Bukowski, bloqueios e blablabá
Às vezes um texto escorrega e me escapa entre os dedos. Quando é assim, sento por horas a observá-lo, der-re-ten-do em banho maria. Tenho passado dias num marasmo de palavras. Bukowski já me alertava disso. A menos que saia da tua alma feito um míssil, ele dizia . Quando me flagro dando ouvidos aos conselhos trôpegos de um velho safado, entendo: não o faças, não o faças.
Ele desataria a rir dos meus devaneios, um riso bêbado e muito sábio. Que ironia. Às vezes me pego pensando estupidezes; que um texto deve ser pomposo, robusto, todo cheio de si. Um texto com mania de grandeza. Logo eu, que me encantei pelos inícios, pelo era uma vez e a pequenice de tramas que cabiam entre um beijo de boa noite e o sono embalado. Histórias miúdas com começos e apenas o princípio de um meio-fim.
Por vezes esqueço que escrever é brincar de ligar pontos. Alinhavar palavras até que se forme uma rosa, dinossauro, ou casal apaixonado. Qualquer coisa que tenha sentido, ainda que o sentido absurdo de linhas que juntas formam um mundo habitável.

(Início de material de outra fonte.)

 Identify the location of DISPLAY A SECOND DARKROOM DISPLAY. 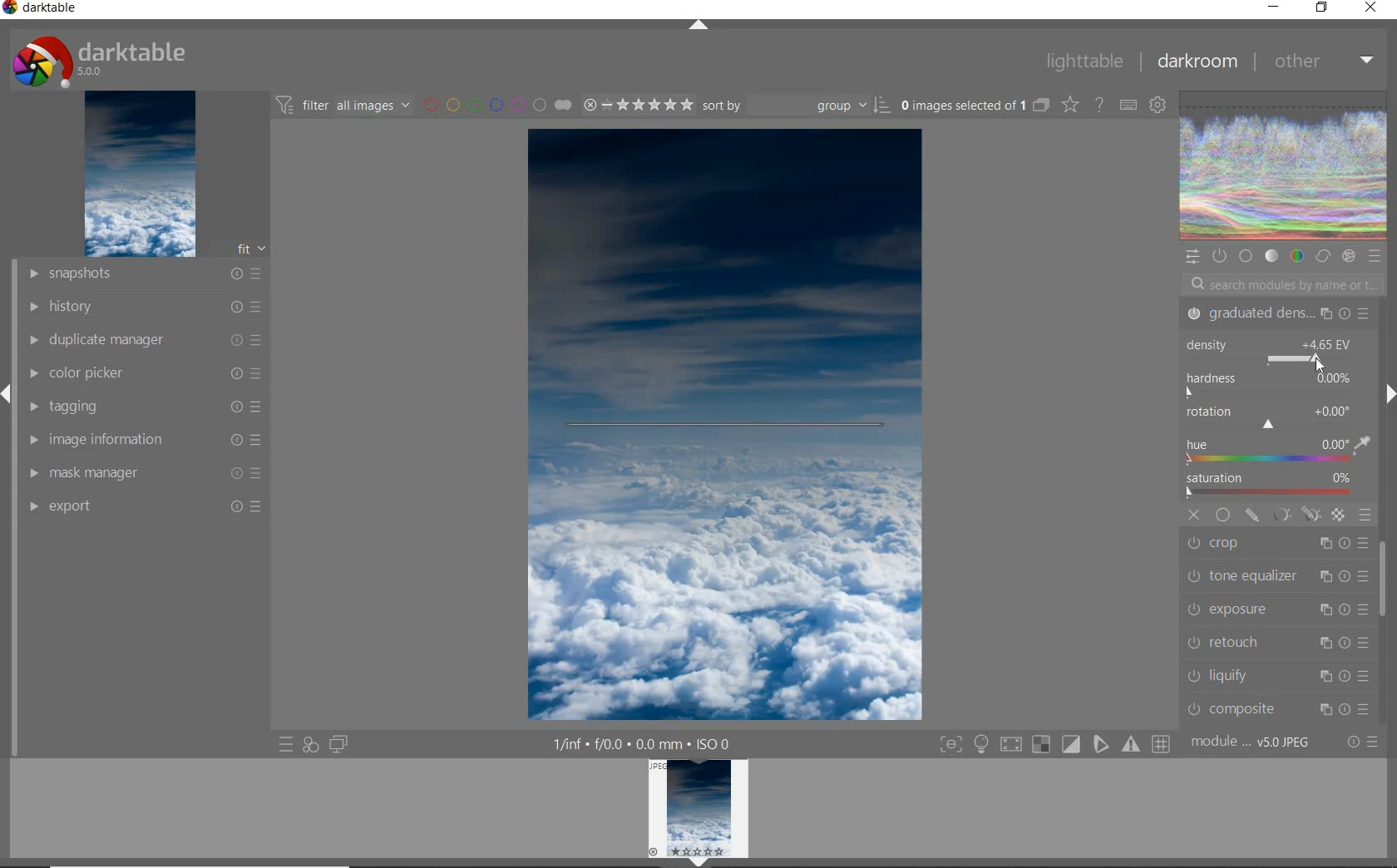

Mas tem coisas, tem coisas que precisam ser ditas antes do que se precisa dizer. Cortemos a enrolação. Ser honesta com a escrita é limpar o caminho das letras como um limpa-neves (e nessas horas queria um nome bonito pro tal objeto pra metáfora caber). Um conceito: escrever com uma marreta. A desabar a represa da autocrítica, pedra por palavra.
Bukowski dizia que a escrita deve sair da alma feito um míssil, e se não for assim, melhor não fazer. Às vezes me noto ensaiando um texto com comparações do que acho-deveria-ser, e esqueço que escrever é brincadeira; é abrir espaço pro rio das letras fluir, e me mostrar o caminho do que precisa ser dito.
A autocrítica represa o rio da criatividade, nos afastando do que precisamos dizer.
☾ desafio: escrever um texto, transformar em um parágrafo e depois em uma frase.